La Iglesia, afirma Monseñor Romero, está en el mundo para significar y realizar el amor liberador de Dios, manifestado en Cristo. Por eso él siente la preferencia por los pobres (L.G. 8). Porque ellos son los que ponen a la Iglesia latinoamericana ante un desafío y una misión que no puede soslayar y al que debe responder con diligencia y audacia (cfr 2ª CP, p.7).
Tener conciencia de ser pueblo de Dios en el mundo, conlleva la necesidad de estar en lo más real del mundo, esto es, la realidad de las mayorías oprimidas por el hambre, por la miseria, por las guerras, por la ignorancia, por estructuras inhumanas. Según Monseñor Romero, “Medellín ha subrayado esta trágica realidad del pecado relacionando sus dos dimensiones: ‘la falta de solidaridad, que lleva en el plano individual y social, a cometer verdaderos pecados, cuya cristalización aparece evidente en las estructuras injustas’... Y cuando trata de resumir, en una frase, en qué consiste el pecado fundamental de nuestro tiempo para nuestro continente, no duda en afirmar que esa miseria, como hecho colectivo, es una injusticia que clama al cielo” (cfr 2ª CP, p. 10).

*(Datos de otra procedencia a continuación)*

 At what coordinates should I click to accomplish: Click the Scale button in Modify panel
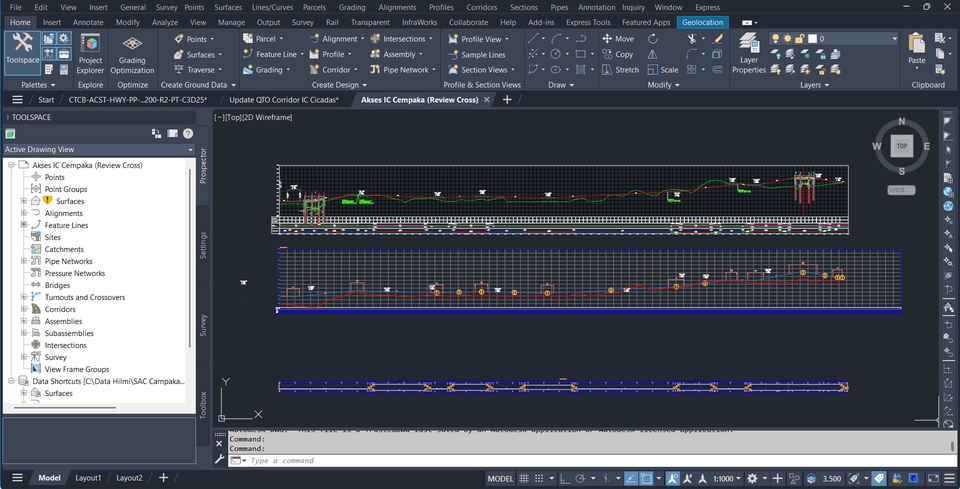point(662,70)
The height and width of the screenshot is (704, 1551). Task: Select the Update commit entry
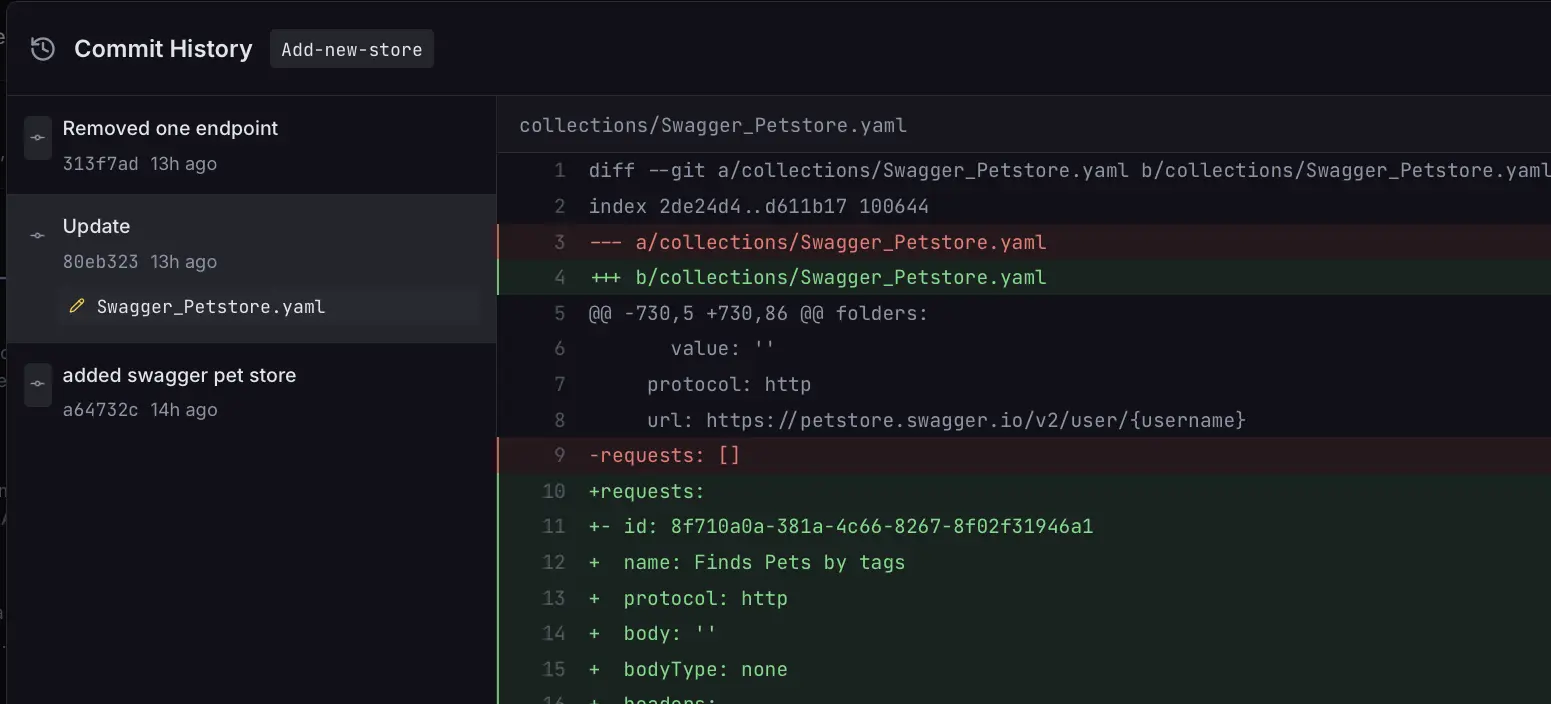coord(96,226)
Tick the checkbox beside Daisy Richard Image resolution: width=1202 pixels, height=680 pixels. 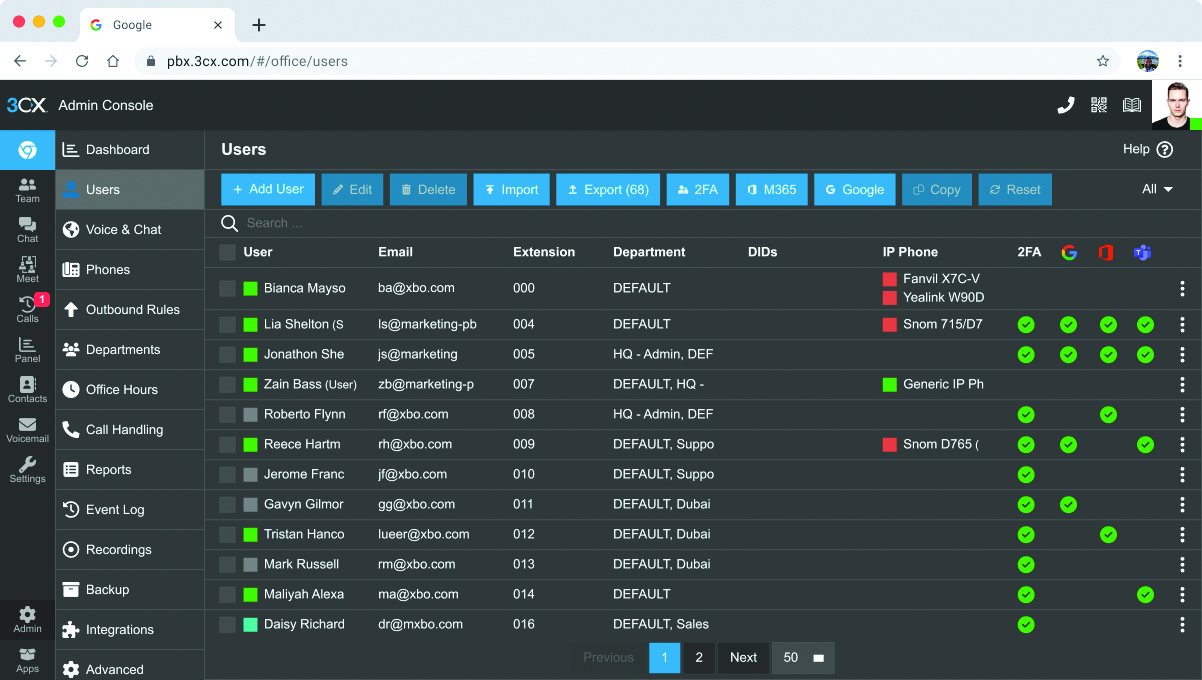click(x=227, y=624)
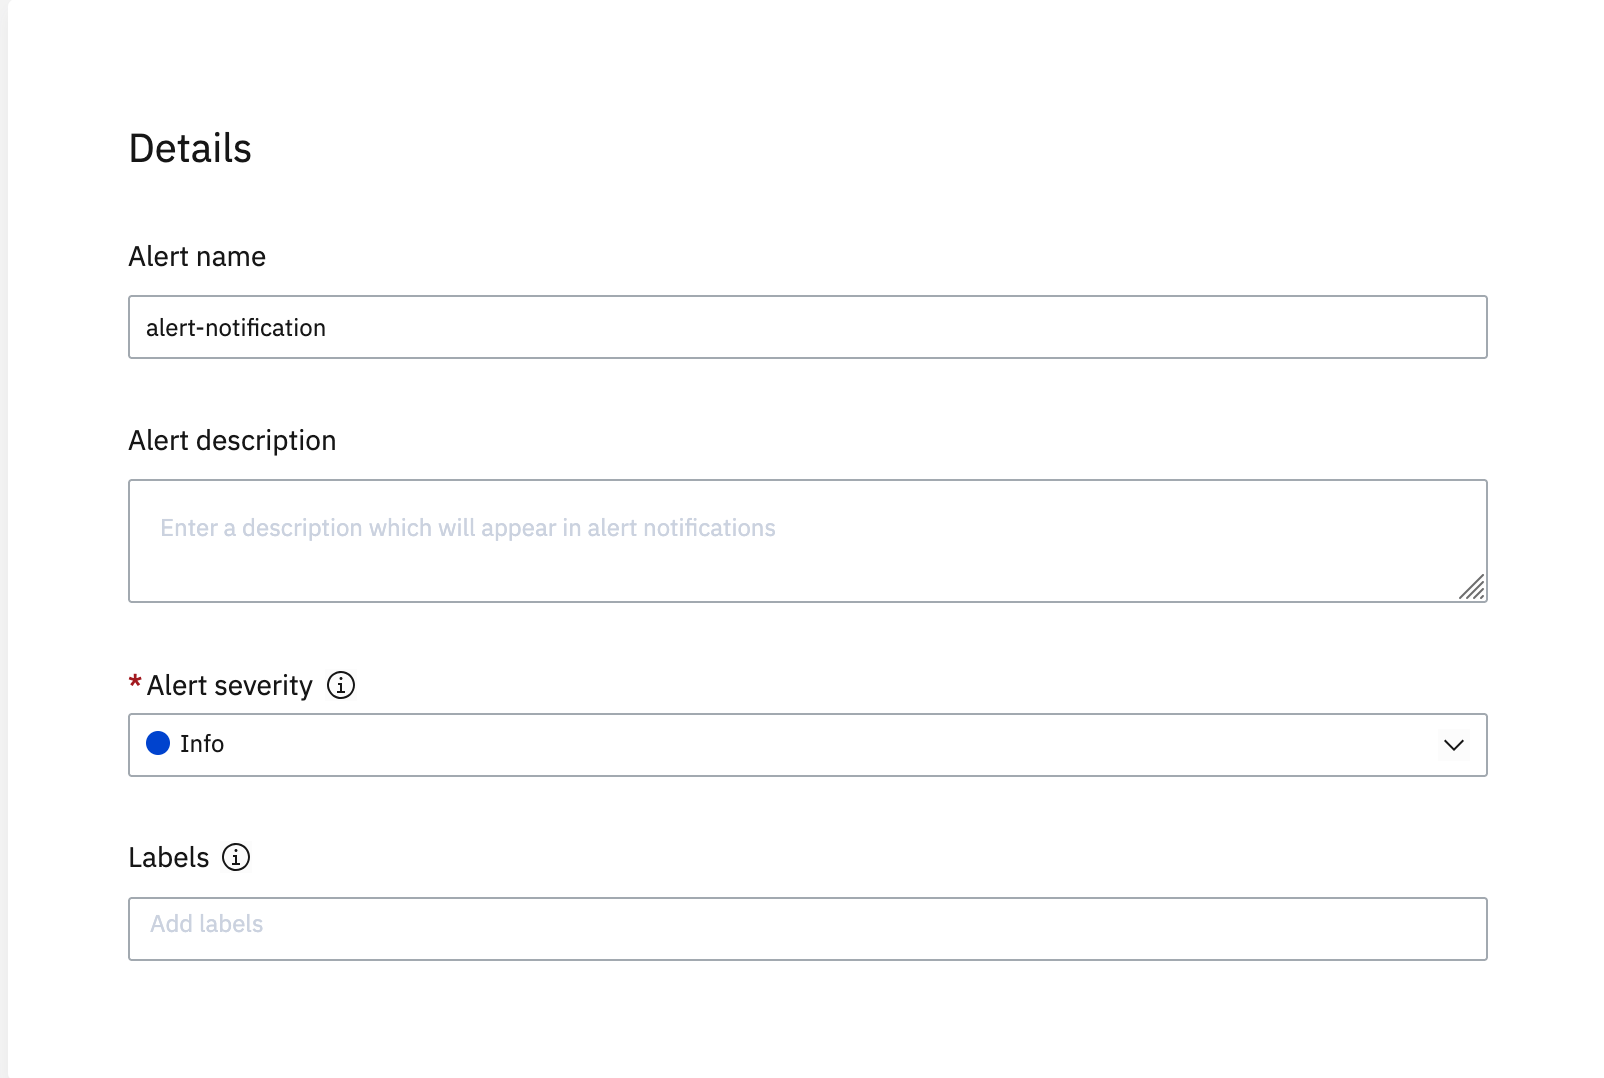Click the alert-notification text in name field
Image resolution: width=1604 pixels, height=1078 pixels.
click(x=236, y=328)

La persecución a la Iglesia la entendió Monseñor Romero como una consecuencia “lógica” que le sobreviene al pueblo de Dios, cuando por fidelidad al Evangelio busca transformar un mundo dominado por la injusticia, la mentira y la muerte. Él lo expresó en los siguientes términos: “Mientras la Iglesia predique una salvación eterna y sin compromisos en los problemas reales de nuestro mundo, la Iglesia es respetada y alabada, y hasta se le conceden privilegios. Pero si la Iglesia es fiel a la misión de denunciar el pecado que lleva a muchos a la miseria, y así anuncia la esperanza de un mundo más justo y humano, entonces se la persigue y calumnia...” (cfr 2ª CP, p.33).
Pero la Iglesia no sólo está en lo más real del mundo para mostrar todo lo que de iniquitad tenga éste, sino también para sembrar esperanza en mundo mejor posible. Nuestra esperanza en Cristo, dice Monseñor, nos hace desear un mundo más justo y más fraternal. Por eso, añade, la Iglesia de la Arquidiócesis está interesada y esperanzada en que nuestro país tenga, fuera y dentro de nuestras fronteras, una imagen nueva y mejor. Por eso el objeto de su esperanza está inseparablemente unido a la justicia social, al mejoramiento real del hombre salvadoreño, sobre todo, de las mayorías, a la defensa de sus derechos humanos, del derecho a la vida, a la educación, a la vivienda, a la medicina, al derecho de organización (cfr 2ª CP, p. 37).